Anna Shields to Give a Lecture on Friendship and Literary Culture in Mid-Tang China
Anna Shields, Associate Professor of Chinese at the University of Maryland, Baltimore County, is coming to CU this week to give a talk entitled "The Body of the Friend: Friendship and Literary Culture in Mid-Tang China." This talk will be on Thursday, April 24 at 5:00 p.m. in Humanities 180 on the CU-Boulder campus.
Although long valued as the fifth of the five normative social relations in Confucian discourse, friendship in traditional China has only recently begun to be studied for its broader cultural significance in Chinese history. In her talk, Shields explores the impact of elite male friendship on the literary culture of the mid-Tang period (780s–820s), an era of great social and cultural change and the beginning of the epochal Tang-Song transition. Friendships with fellow literati provided mid-Tang men with social capital, intellectual stimulation, and sites for literary exchange. More profoundly, some of the most influential mid-Tang writers—men such as Han Yu, Bai Juyi, and Yuan Zhen—also saw friendship as bridging the public and private spheres: choosing friends and celebrating them in writing became an important way for literati to publicize their intellectual commitments and even their moral values.

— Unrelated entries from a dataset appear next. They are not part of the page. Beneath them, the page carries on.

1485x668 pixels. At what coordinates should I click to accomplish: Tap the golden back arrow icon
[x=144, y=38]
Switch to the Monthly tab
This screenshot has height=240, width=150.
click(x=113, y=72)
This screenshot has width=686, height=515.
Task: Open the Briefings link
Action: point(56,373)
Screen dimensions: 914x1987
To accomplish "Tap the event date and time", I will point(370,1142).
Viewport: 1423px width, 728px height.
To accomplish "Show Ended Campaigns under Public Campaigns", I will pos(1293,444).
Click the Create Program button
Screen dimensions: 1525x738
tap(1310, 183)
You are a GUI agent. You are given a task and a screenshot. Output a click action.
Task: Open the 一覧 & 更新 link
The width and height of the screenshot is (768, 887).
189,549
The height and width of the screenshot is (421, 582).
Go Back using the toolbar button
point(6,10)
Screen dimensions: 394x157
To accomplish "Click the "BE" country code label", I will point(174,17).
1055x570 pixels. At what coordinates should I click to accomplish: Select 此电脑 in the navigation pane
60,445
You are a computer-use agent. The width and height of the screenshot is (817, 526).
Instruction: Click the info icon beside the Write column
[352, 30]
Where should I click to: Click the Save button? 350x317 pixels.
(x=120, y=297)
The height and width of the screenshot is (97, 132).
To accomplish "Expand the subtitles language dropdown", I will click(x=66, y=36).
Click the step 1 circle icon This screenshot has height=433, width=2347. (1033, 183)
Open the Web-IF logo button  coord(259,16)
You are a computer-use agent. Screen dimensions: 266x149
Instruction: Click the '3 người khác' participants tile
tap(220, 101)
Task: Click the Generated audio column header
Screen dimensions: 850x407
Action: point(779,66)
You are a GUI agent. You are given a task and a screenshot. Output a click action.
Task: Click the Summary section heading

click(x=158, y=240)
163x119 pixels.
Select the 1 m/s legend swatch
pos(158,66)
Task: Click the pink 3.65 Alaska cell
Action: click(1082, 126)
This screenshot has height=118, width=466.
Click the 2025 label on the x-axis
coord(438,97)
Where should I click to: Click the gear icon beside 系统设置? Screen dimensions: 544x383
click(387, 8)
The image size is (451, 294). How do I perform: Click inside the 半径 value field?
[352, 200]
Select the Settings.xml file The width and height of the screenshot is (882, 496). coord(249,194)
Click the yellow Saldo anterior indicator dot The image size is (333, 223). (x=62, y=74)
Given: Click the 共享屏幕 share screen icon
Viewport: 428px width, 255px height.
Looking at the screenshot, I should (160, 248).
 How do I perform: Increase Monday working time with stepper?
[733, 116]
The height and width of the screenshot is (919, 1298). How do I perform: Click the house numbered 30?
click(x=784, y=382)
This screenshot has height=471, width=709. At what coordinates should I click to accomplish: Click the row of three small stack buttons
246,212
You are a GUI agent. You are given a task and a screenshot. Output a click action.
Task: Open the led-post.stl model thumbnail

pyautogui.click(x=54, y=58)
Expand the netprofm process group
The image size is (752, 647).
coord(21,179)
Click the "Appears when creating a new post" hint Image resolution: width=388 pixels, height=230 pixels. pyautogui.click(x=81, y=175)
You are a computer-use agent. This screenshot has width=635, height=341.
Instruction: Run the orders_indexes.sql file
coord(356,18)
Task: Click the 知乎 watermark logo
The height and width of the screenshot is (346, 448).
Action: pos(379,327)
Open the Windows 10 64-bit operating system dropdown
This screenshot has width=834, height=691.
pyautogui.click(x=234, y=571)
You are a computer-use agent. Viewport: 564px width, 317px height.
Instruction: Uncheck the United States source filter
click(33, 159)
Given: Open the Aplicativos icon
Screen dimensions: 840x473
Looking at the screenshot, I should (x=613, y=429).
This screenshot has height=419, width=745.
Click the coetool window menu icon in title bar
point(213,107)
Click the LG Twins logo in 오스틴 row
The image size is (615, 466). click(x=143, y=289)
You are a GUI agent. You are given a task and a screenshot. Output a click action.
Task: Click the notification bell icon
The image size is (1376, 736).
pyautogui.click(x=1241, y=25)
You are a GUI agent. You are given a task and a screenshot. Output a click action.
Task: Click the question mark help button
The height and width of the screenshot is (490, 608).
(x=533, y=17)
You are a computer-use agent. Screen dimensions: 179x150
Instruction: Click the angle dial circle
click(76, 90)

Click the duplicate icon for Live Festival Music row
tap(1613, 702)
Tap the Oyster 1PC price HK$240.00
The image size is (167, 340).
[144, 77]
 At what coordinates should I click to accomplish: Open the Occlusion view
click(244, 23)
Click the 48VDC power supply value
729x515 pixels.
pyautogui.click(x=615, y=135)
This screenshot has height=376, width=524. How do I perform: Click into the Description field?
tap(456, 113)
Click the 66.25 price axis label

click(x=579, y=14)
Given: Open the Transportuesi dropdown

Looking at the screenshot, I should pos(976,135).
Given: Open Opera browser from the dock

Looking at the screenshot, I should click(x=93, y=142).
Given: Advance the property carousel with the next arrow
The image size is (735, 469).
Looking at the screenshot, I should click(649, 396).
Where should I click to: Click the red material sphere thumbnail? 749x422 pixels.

Drawing from her book “One Who Knows Me”: Friendship and Literary Culture in Mid- Tang China (Harvard Asia Center, 2015), Shields focuses on images of the “body” of the friend in mid-Tang poems, letters, and funerary texts, in particular examining the use of metonymy in representations of absent friends. By invoking friends metonymically—through boxes of letters, gifts of poems, the remembered sound of a voice—mid- Tang writers were able to capture the intimacy and emotional weight of their friendships without conventional sentimentality. Through this and other innovative approaches to portraying friendship, mid-Tang writers forever broadened the scope of experiences appropriate to literary writing and brought private life into greater public view.